The first principle of planning a Permaculture system is to observe and interact with the environment in which your eventual plan will unfold. For me this meant waiting an entire year before implementing my design plan. It’s all too common for people to pick their location before ever really understanding how light and water flow across the landscape. Then once on site, pure excitement overwhelms the mind. Folks jump into building, planting and establishing zones without the knowledge that first year provides. This often leads to more time undoing what was previously done, or less than ideal establishments. As a very excitable and impatient person, this was very hard for me. But if I can do it, so can you. I can’t recommend it enough.

During this time observing, I watched how the light fell across the land throughout the year. We live downslope with a slight grade of about three percent. The property faces south with full sun exposure. Even in the winter months, the land gets light from sun up to sun down.

Watching what parts of the land receive first and last light effects the placement of items such as beehives, garden beds, the overstory, other trees that might cast shadows throughout the day, and the various zones throughout the system.

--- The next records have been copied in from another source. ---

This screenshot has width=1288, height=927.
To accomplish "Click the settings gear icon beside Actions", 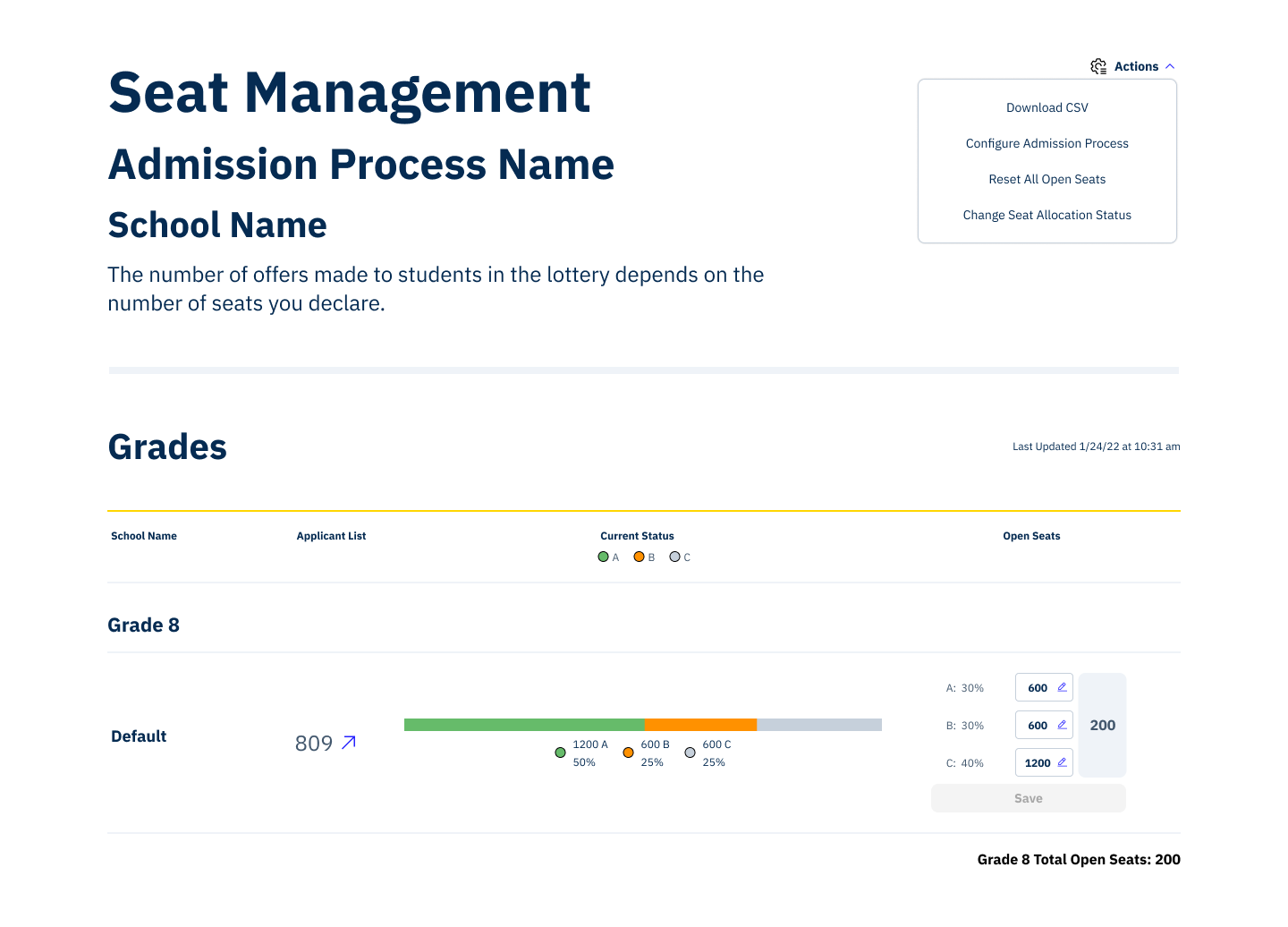I will (x=1098, y=65).
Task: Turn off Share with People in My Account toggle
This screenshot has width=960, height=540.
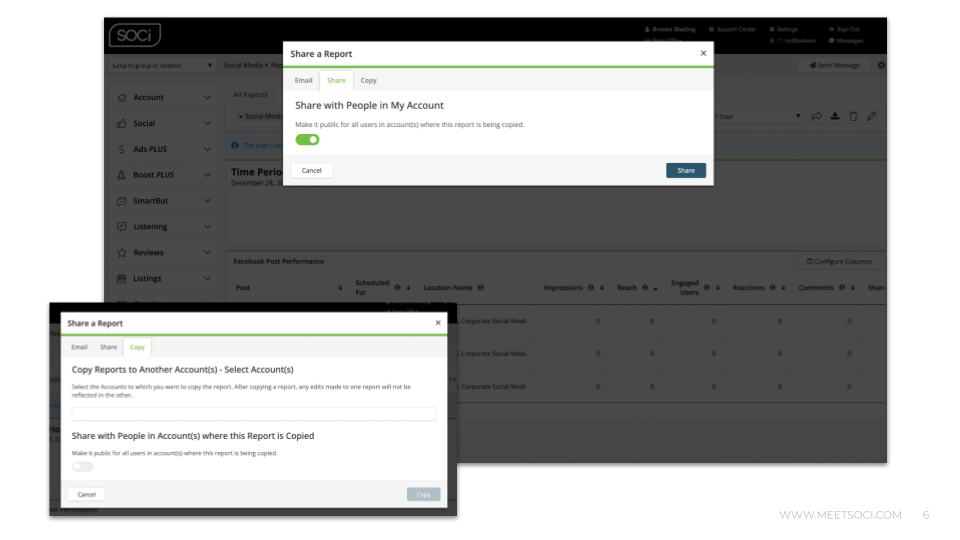Action: tap(307, 140)
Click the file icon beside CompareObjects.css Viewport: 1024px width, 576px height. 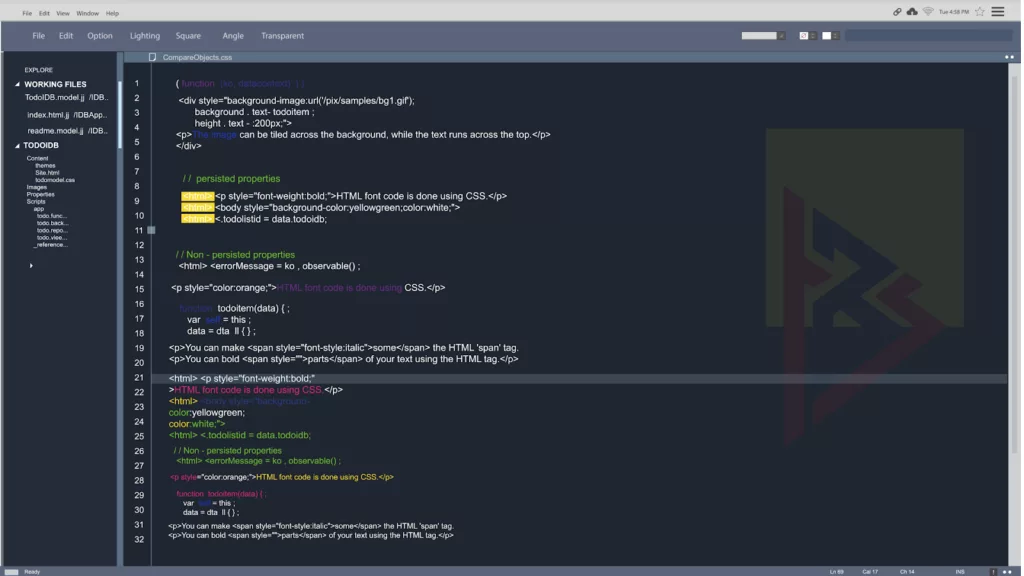pyautogui.click(x=153, y=57)
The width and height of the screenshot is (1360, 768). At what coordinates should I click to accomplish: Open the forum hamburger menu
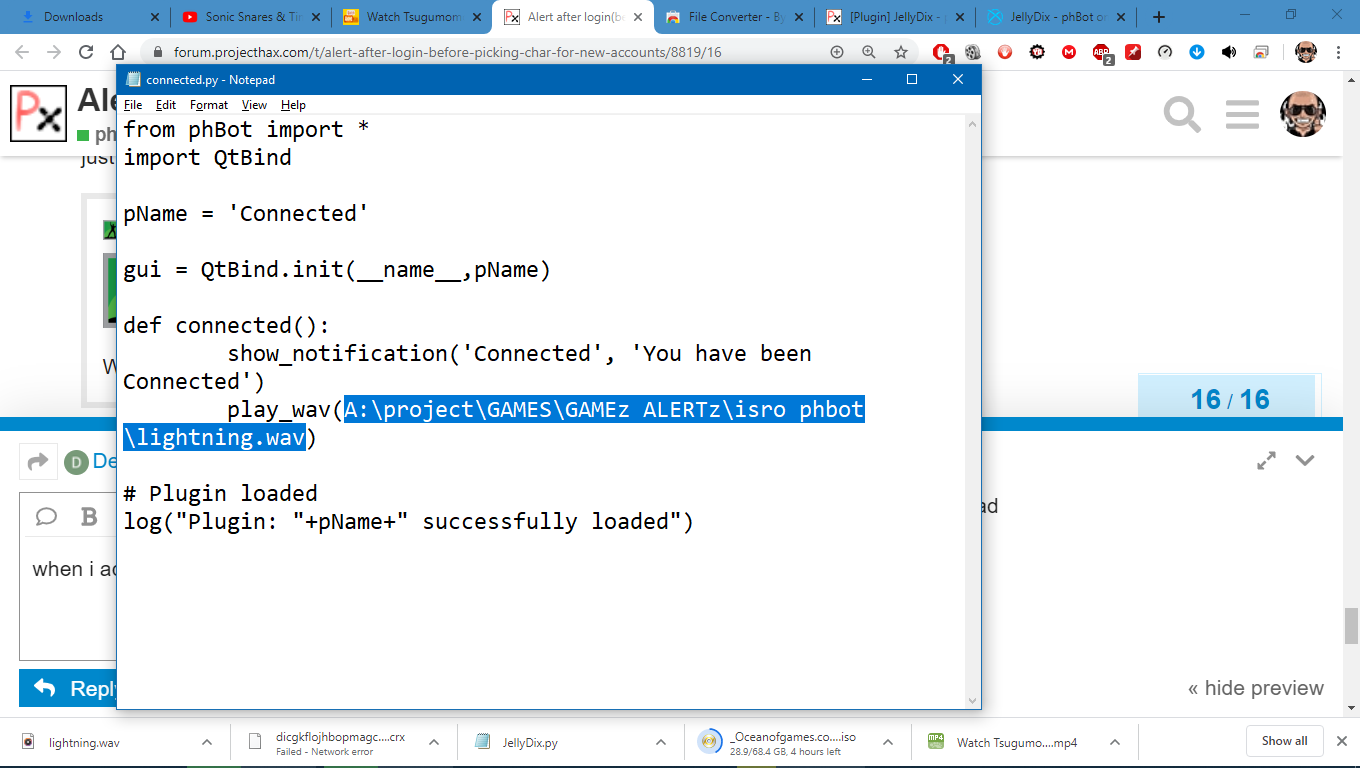[1241, 115]
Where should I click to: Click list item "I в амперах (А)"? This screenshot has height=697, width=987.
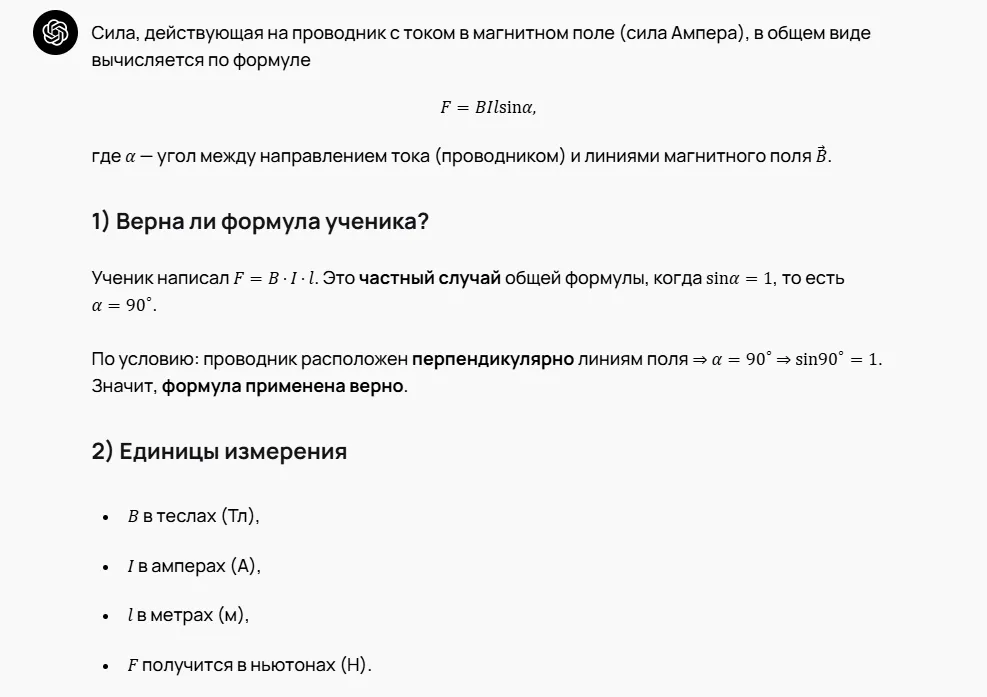[x=194, y=566]
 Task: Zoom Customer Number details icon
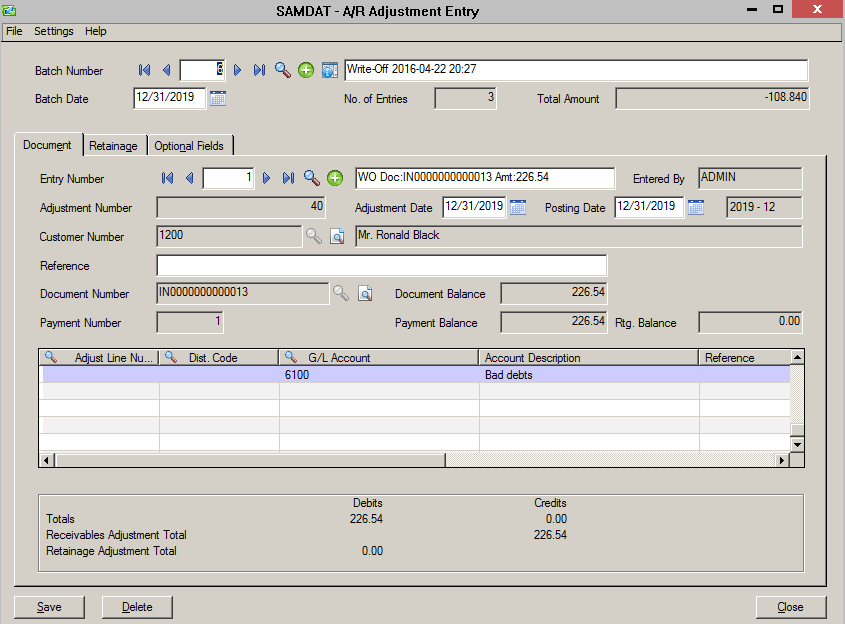[x=338, y=236]
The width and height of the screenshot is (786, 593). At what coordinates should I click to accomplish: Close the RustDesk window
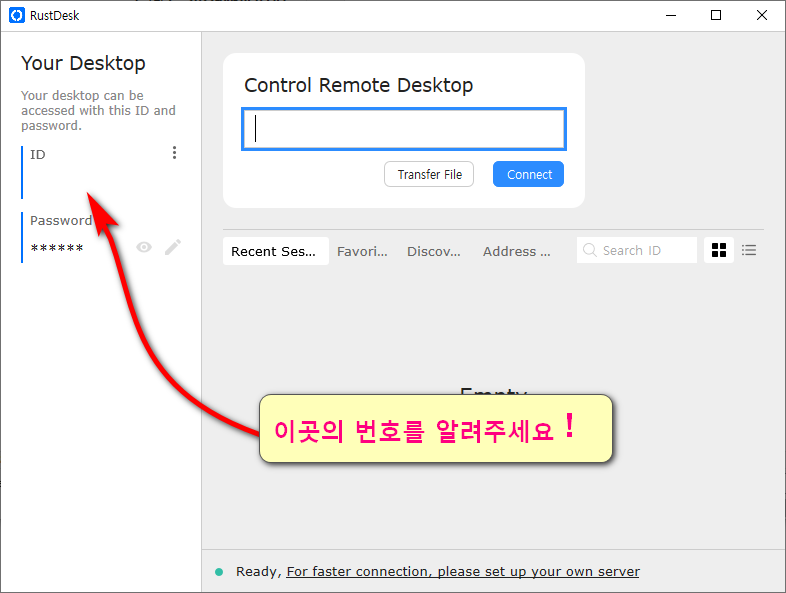point(761,15)
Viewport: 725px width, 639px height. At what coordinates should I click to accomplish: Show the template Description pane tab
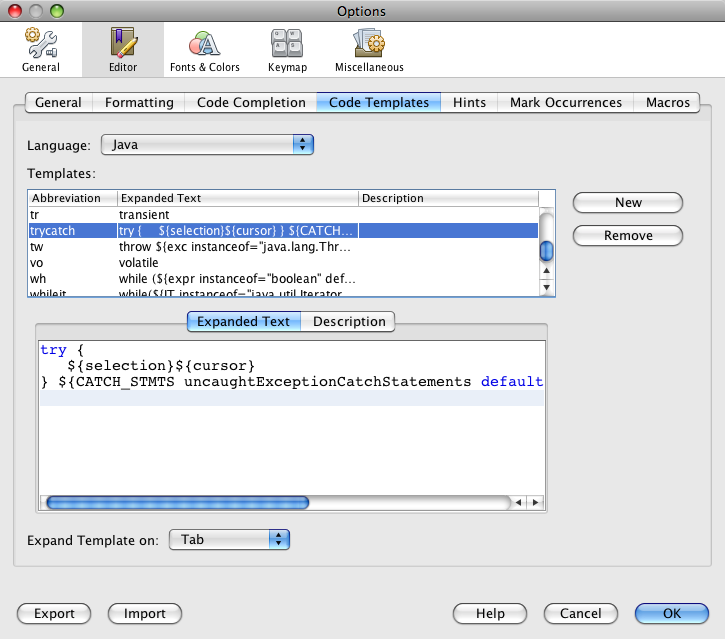[349, 321]
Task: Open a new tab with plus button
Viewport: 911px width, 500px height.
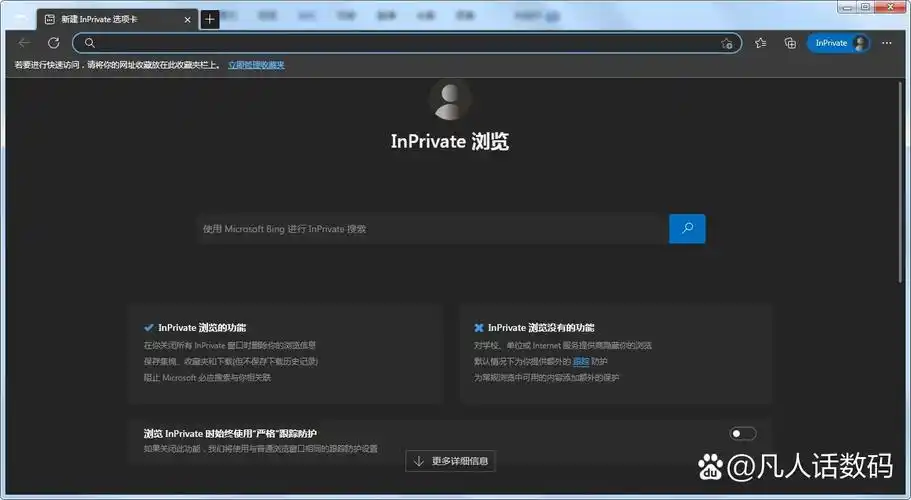Action: coord(209,19)
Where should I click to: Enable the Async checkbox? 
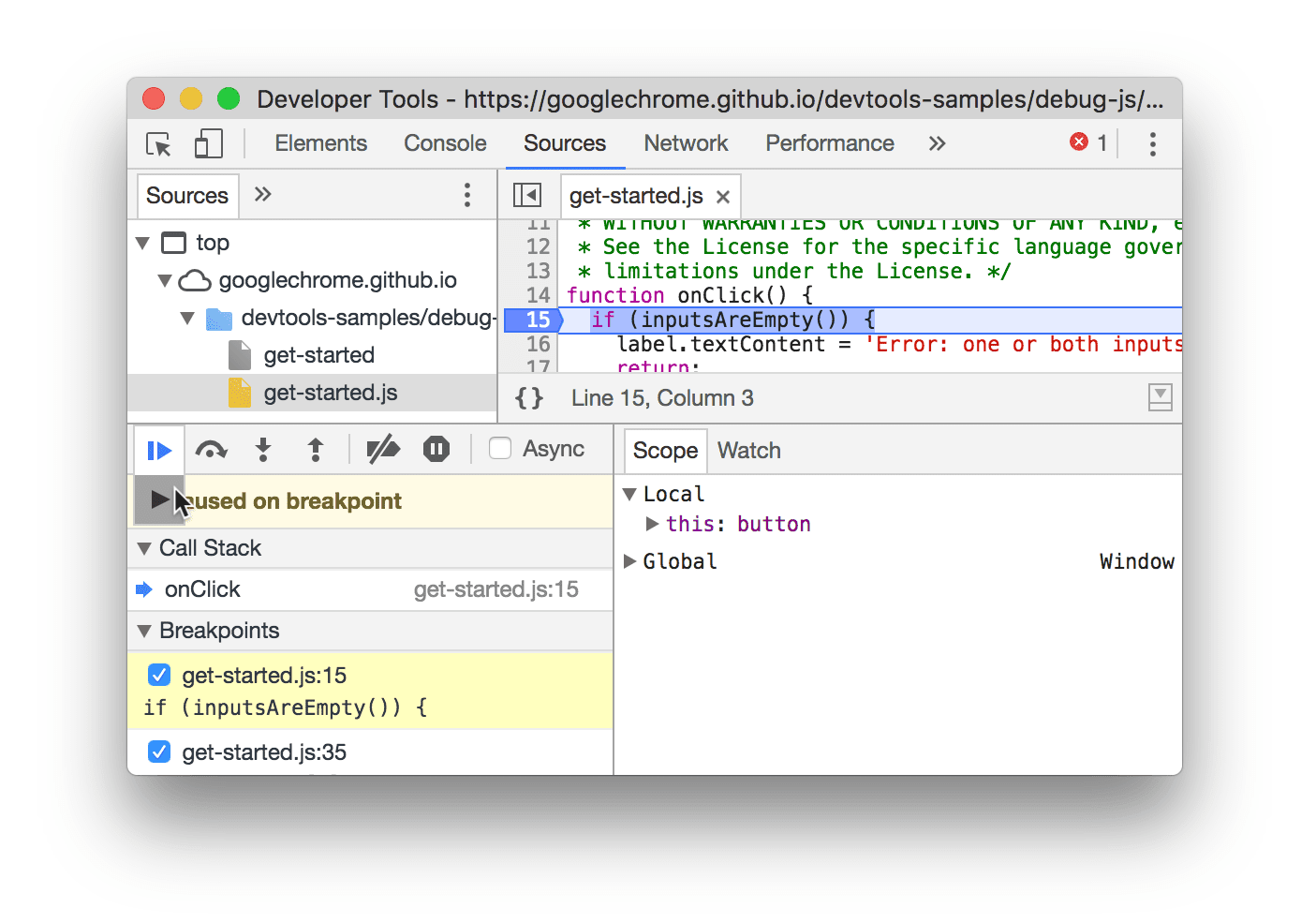pyautogui.click(x=499, y=448)
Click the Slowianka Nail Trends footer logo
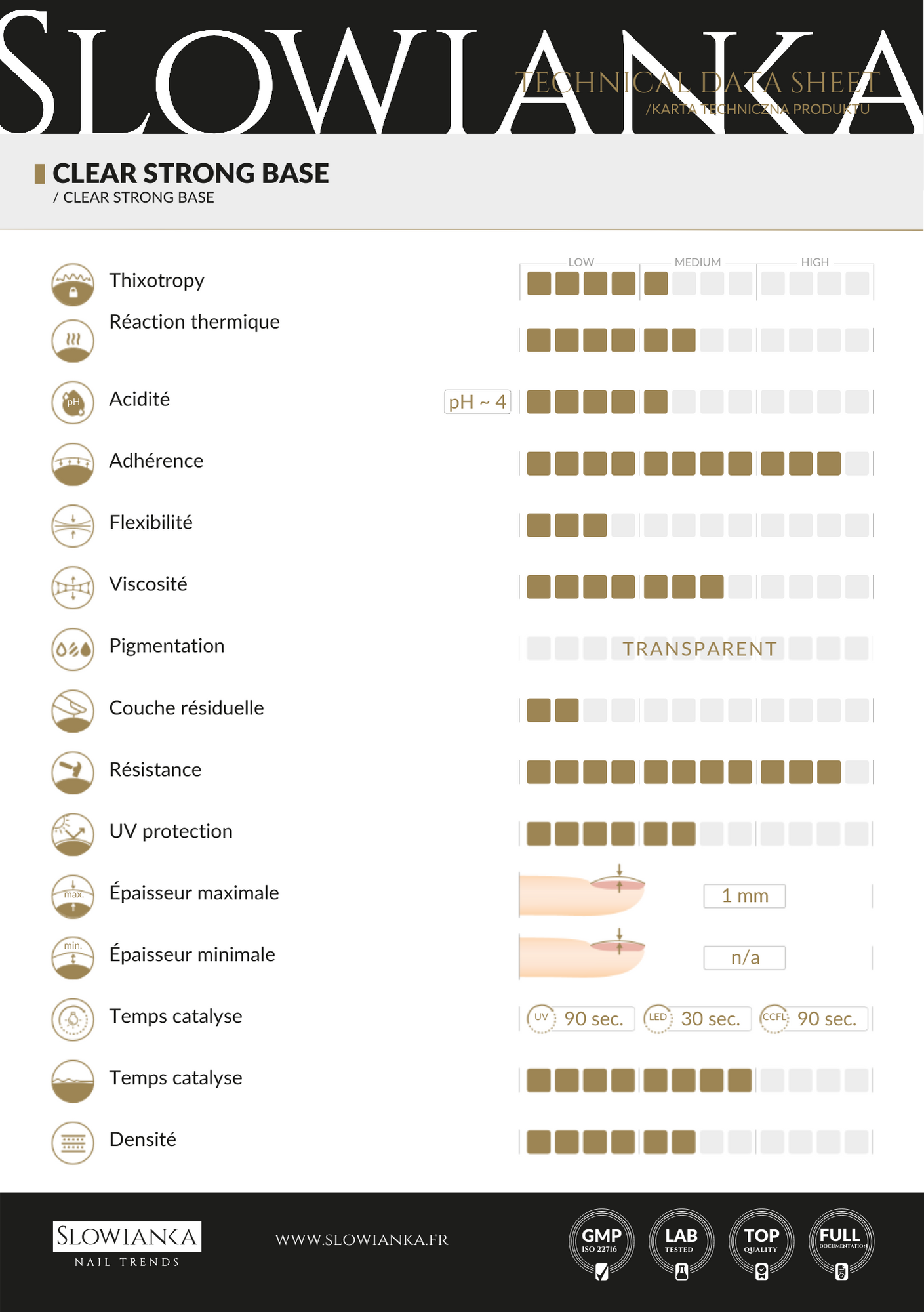Viewport: 924px width, 1312px height. click(x=127, y=1244)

I also observed how the water flowed across the land during this first year on location. Because I live on a slightly slopping land, there is very little standing water. I also observed that around the end of November, a natural spring begins to flow at the very top of the property. Understanding where the source of water originated I was able to design a water catchment system that includes a pond and a series of swales that trap, sink and slow the flow of water as it travels from the top N.E. corner of the property to the bottom S.W. corner.

These two primary ingredients in the growing system helped shape all of the other plans in my design. They helped to determine where the raised beds will go, where the irrigation lines will be placed, how the grazing rotations will be scheduled, where greenhouses and outbuildings will be placed, and how the long-term plan will unfold over the course of time.

Google Maps provides another great way to observe the land. If you visit the site of your own property frequently enough, you will notice that Google re-images the area annually (they do in my area anyway). The three images below provide insights into what areas of the land retain more water than others, what areas dry out the fastest, and how the system takes shape over the years.

As I continue to monitor the location, I have noticed that Google re-images my area around the June/July timeframe. This is very helpful in determining green areas vs. brown areas. If you click on the image to enlarge it, you will see where the spring enters the property.

In this image you can see how very little work has been done in the full year of observation and how the land remains pretty much as dry as the year before. If you click on the image to enlarge it, you might also notice how congested the pond is and how it is not retaining water.

A full two years since living with this land, you can see many things have taken shape. You will notice the formation of two swales in the system, and many mulch rings containing new trees planted in the spring of 2015. You can also see that the grass is much greener. This is due to Google imaging the location a bit earlier in the season.

Share This

Share this post with your friends!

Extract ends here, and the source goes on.